● Supplied records:

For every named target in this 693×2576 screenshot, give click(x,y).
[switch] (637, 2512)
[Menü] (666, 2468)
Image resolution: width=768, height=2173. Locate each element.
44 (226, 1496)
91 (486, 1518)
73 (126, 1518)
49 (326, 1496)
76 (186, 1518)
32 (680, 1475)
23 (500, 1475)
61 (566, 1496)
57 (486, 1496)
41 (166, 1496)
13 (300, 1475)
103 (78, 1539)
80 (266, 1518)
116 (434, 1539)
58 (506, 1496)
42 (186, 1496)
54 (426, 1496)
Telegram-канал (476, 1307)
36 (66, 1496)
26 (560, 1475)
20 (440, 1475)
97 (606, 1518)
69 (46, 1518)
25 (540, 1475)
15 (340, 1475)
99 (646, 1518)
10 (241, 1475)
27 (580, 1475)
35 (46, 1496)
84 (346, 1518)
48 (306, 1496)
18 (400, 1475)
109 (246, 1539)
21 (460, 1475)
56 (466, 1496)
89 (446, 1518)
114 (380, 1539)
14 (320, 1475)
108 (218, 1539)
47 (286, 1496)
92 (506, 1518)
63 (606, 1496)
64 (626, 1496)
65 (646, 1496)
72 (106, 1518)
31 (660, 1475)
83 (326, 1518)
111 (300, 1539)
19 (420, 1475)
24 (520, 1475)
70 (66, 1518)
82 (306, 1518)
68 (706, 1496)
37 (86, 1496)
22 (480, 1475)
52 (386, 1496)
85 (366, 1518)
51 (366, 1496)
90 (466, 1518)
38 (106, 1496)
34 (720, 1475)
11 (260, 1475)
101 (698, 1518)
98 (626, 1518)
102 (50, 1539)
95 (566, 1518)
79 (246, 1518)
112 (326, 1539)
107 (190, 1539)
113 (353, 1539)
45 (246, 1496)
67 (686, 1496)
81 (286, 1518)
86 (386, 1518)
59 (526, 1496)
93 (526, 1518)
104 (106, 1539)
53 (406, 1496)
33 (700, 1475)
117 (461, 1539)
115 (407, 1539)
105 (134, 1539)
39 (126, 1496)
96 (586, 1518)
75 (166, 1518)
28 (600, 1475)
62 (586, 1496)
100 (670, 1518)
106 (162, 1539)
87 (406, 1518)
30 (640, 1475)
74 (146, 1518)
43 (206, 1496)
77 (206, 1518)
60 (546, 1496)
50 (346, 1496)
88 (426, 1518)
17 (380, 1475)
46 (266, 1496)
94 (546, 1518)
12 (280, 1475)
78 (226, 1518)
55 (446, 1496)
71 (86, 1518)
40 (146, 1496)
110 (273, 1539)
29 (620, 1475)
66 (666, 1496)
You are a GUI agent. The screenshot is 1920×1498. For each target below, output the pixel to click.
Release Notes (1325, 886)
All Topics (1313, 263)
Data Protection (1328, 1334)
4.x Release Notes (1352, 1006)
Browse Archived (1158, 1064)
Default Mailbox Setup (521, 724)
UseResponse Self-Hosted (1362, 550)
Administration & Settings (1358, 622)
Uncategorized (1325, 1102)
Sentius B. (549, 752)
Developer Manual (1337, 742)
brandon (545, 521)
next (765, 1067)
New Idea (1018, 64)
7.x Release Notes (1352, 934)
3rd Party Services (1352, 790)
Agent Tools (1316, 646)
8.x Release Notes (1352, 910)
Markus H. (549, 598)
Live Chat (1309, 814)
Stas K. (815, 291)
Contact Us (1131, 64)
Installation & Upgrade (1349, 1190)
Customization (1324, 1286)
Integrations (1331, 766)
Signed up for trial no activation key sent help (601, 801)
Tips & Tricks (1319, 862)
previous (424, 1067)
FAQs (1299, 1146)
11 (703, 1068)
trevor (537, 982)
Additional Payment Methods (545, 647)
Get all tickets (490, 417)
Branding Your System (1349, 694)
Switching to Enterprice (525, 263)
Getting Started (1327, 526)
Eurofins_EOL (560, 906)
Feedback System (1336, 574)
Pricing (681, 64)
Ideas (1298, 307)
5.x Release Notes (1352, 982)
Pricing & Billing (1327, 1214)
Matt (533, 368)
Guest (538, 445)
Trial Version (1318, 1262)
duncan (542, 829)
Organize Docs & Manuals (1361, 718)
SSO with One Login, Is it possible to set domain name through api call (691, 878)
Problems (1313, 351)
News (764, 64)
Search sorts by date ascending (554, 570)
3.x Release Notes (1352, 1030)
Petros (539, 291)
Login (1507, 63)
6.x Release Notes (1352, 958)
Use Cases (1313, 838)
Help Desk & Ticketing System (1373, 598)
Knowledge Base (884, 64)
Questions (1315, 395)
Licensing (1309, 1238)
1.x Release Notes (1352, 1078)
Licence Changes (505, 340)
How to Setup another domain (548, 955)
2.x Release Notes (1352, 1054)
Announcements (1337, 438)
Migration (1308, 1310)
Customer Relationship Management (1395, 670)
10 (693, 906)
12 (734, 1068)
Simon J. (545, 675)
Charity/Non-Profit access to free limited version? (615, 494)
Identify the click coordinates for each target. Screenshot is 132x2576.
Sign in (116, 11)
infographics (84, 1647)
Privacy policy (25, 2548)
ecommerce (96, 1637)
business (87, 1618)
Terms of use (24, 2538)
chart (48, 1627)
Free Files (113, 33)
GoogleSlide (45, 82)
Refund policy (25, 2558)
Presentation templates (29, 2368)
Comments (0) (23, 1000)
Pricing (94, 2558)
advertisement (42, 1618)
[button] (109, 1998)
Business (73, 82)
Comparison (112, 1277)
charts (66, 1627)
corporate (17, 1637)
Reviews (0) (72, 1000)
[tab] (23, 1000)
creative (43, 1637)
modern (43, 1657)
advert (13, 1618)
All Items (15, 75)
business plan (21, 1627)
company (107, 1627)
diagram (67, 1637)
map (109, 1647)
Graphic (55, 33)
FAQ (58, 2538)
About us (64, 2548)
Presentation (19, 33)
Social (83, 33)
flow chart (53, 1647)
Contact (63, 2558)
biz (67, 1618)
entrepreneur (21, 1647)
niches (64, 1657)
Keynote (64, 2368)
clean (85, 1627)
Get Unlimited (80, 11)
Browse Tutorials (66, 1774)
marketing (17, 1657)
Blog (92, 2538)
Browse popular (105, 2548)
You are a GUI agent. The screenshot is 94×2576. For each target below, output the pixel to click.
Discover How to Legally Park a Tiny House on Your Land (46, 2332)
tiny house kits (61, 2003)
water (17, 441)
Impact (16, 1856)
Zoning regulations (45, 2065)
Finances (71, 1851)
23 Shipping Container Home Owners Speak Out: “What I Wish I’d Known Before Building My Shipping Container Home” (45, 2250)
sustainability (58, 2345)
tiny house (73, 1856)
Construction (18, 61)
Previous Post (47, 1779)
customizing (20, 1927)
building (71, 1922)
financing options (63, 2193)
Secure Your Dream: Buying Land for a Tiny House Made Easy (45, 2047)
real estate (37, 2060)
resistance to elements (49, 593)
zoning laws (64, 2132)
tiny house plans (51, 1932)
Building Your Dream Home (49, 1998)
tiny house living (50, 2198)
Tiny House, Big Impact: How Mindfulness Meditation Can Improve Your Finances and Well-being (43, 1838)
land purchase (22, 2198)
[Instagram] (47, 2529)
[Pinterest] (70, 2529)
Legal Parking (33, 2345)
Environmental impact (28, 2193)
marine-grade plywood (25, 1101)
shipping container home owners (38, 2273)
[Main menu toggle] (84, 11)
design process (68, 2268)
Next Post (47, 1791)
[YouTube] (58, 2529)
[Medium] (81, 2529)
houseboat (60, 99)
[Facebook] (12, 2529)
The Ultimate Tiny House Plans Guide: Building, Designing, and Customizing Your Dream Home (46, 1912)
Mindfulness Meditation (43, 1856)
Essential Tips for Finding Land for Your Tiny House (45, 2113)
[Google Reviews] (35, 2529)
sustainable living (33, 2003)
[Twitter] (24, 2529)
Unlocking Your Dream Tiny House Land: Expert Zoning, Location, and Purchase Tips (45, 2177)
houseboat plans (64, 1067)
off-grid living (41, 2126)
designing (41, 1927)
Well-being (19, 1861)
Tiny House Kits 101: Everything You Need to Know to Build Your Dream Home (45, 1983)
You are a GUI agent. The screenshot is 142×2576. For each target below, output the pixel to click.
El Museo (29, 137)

● Prompt: Search the entries for the word "living", then list each line that holds it.

● Exercise response:
tiny house living (50, 2198)
sustainable living (33, 2003)
off-grid living (41, 2126)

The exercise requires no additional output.